I am also reminded of the ‘daily’ killings of fellow Tanzanians and the deliberate environmental pollution in the mining areas where Barrick Gold Corporation and its subsidiaries, such as what is now known as Acacia Mining, operate. Writing about it again, I suppose, only makes the hearers’ and readers’ aesthetics numb. Yet one hopes that somewhere in the hidden sections of the reader’s mind, such rewrites as these would aid a proactive readership to seek ways to act.

But even before such violent trends came in the wake of neoliberal capitalist market-led economic trajectories in the mid-1990s, Canadian ‘development’ projects in Tanzania had adverse impacts on local communities.

Here I am reminded of the Tanzania-Canada Wheat Complex (TCWC) project in the 1970s. This project facilitated the alienation of vast tracts of land from community members in Hanan’g. The same could potentially be said about mining operations by the Canadian extractive industry in Tanzania.

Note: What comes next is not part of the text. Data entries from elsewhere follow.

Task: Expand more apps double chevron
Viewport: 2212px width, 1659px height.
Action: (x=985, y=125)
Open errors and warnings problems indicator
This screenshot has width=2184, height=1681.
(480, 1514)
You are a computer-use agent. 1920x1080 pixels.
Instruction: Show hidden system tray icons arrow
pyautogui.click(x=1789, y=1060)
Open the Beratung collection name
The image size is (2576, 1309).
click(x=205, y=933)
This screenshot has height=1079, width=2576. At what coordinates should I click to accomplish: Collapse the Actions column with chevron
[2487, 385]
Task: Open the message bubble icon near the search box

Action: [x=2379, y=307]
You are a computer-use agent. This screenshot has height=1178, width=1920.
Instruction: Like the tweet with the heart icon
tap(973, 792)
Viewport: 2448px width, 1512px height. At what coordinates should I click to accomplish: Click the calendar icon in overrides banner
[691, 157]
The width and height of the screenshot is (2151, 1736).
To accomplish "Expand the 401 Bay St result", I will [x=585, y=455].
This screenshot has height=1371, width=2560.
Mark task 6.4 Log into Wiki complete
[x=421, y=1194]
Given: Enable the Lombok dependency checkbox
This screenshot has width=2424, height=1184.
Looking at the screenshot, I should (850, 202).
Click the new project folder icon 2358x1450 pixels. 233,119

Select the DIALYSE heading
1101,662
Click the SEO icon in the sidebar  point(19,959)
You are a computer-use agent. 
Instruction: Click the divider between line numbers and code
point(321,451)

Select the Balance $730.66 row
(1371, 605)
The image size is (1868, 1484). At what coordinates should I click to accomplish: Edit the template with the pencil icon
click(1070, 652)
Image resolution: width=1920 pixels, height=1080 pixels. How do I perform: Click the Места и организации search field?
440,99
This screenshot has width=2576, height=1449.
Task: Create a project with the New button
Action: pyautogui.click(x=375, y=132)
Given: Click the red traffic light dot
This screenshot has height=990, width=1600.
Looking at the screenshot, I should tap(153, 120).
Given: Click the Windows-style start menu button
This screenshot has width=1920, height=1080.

Even more prominent, my thoughts went to the story of the 13-year-old girl who, several years ago, was forced into a sexual act with a dog owned by an exploration staff working for Barrick Gold Corporation at a field in Sengerema. Reading through the Judge’s decision, all comes to mind is imagination of a girl bellowing in excruciating pain and a sense of disgust, “mayo nacha” (mother I am dying!).

It reads like a tale from some horror movie when the veterinary doctor who was asked for a report on his part said, “The dog just came from a medical check-up in south Africa, therefore no need to worry for any sexually transmitted disease!” Let alone the women who were raped by the Acacia Mining’s security personnel.

I call this ‘the Canadian historical human and economic rights violation in Tanzania’. A muddy yet true characterisation of the supposedly noble, human rights adherent and human dignity upholding Canadian government pursuing trade relations with the resource-rich yet economically poor Tanzania.